I'll clean the cubicle if you'll teach Macbeth today...
By the way - St. A's Parish Choir is doing some pretty amazing music at the MMA tomorrow night. Definitely good stuff.
I think a more fair trade would be I'll teach MacBeth and you come up with a couple of cartoon ideas and draw them.
Cleaning the desk is a snap.
Does cleaning a cubical "once and for all" mean that you are now getting a real office with a real door? Unless you're cleaning something and then moving out, it's NOT once and definitely not for all!
Clean cubicle? What's that?
A clean cubicle is the sign of an empty mind, don't you know that?
Godspeed changing that password. Around these parts, password-changing is grounds for not being able to do anything the rest of the day.
Draw like the wind!!
Cubicle cleaning would be my most dreaded part of the "to-do" list.
We have tightened ours up over the last year or so for added security. But I think the only people it keeps out of the system are employees. It has turned into a major hassle to change.

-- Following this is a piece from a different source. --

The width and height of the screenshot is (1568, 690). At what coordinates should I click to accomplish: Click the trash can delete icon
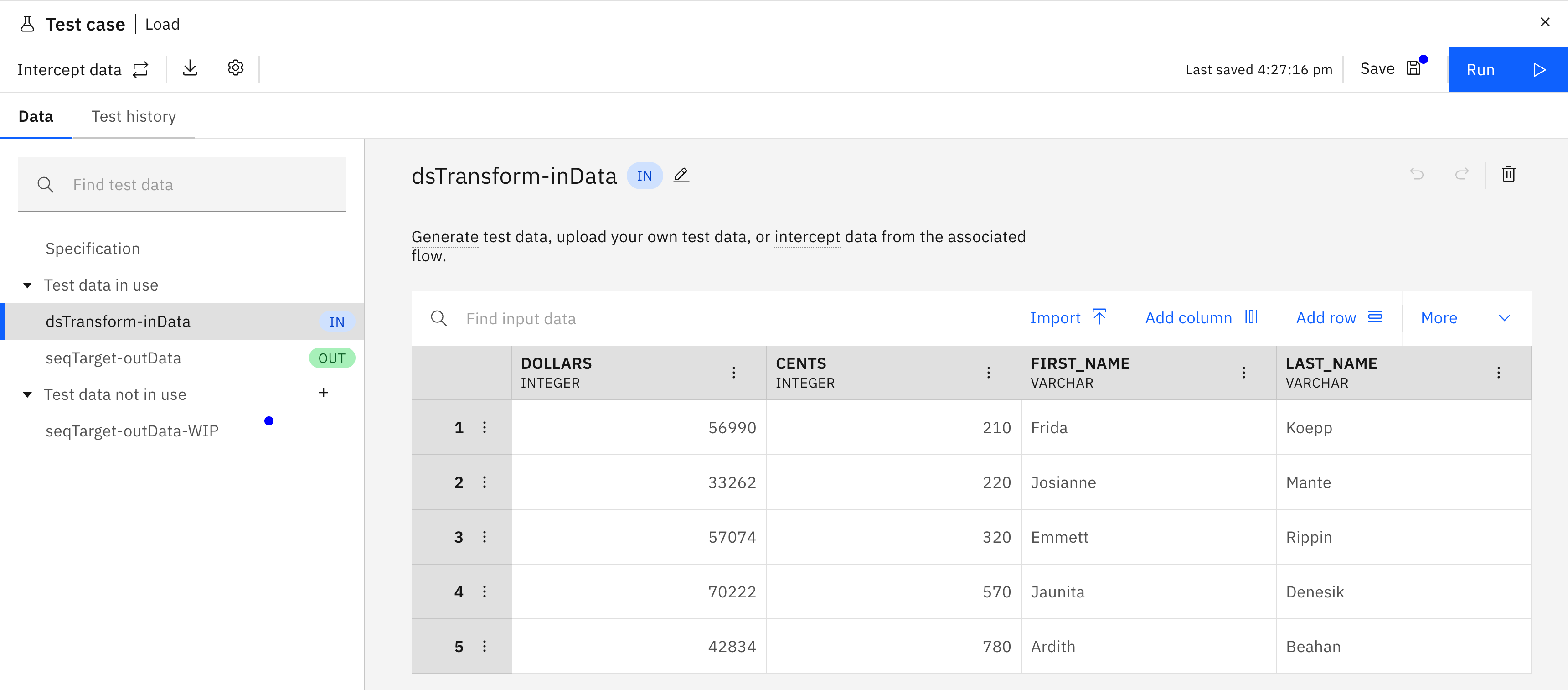[1508, 174]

I think some Macbethian allusions would make some great cartoons.
Nobody'd get my cartoons, though, because they'd be full of references to literature.
Though, however, I think comparing some politicians to Lady Chatterly's Lover would be absolutely hilarious.
BTW - one class and one senior meeting down...two more Macbeths to go!
Macbethian allusions worked well in the 50's and 60's Warner Bros. cartoons but I am afraid they wouldn't as well today. My biggest challenge is keeping myself in touch -- and to be honest, I am sliding into old fart land quickly. I guess I am, anyway. I don't want to know if Britney is wearing underwear or not.
I agree with you there.
Amen!
Alluding to Macbeth, and ol' Mrs. Chatterly, verily, forsooth, Mr. R's to-do list demands inclusion:
--change oil, wash hands
--run by the bank, see groundskeeper
--draw and quarter cartoons
--Ed board of social commentary and innuendo by D. Lawrence
--change password into groundskeeper's hut
--clean cubicle of Shakepearean allusions.
Moo!
If you bring back the gibberish needed to submit a post, you'd have a goldmine of password options provided every day.
*screaming in the background*
Topiary Cow, you are TOO MUCH!
But I'd suggest that Mr. R stay AWAY from the groundskeeper.